Dispatches from Digistan
May 14th, 2008
Chris Puttick of OpenArchaeology sends news of the Digital Standards Organisation:
A new group is being formed to promote open digital standards, starting with a declaration regarding the importance of digital standards being truly open.
Part of Digistan’s effort to promote understanding, development, and adoption of open digital standards implies a clear definition of what “open” implies in standards terms. Accompanied by a list of conformant open standards, this has the potential to be used as an equivalent of the opendefinition.org Open Knowledge Definition or the freedomdefined.org Free Cultural Works definition
However the current approach looks different and consists of “metrics” to assess relative “openness”. It’s early days and not immediately clear how this will work - can standards score negative points for unclear status on patent grants, or RAND terms? Surely positive criteria for openness in a metric would, taken as a whole, constitute an open definition? The creators hope that this approach by transcending debate about a single definition of open standard, the project will promote informed discussion about the value of standards in a way that encourages users to participate.
It’s also not clear to what extent Digistan’s interest will be focused on open formats for data and digital media, and how far that will reach out to “standards” in general - which might help simplify the debate over “one definition”. As open standards are the cornerstone of a viable free software approach to open data, an effort to produce a clear open definition that different interest groups can agree on and rally around would be welcome.

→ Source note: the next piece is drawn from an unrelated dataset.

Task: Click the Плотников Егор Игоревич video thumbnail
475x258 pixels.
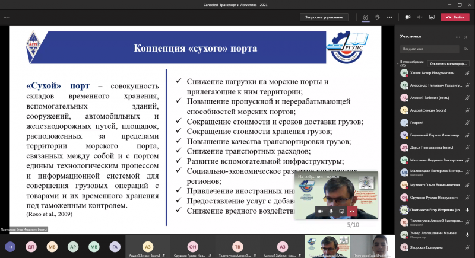Action: click(366, 245)
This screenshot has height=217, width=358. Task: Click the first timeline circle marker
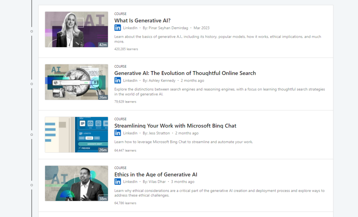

Among the founders of Digistan are some FFII representatives and, interestingly, Andrew Updegrove, the standards consortium lawyer and blogger whose writings were a deep mine of useful information about the OOXML controversy. Collectively they are asking people to sign up to their Hague Declaration in support of the following (less the preamble):
We call on all governments to:
- Procure only information technology that implements free and open standards;
- Deliver e-government services based exclusively on free and open standards;
- Use only free and open digital standards in their own activities.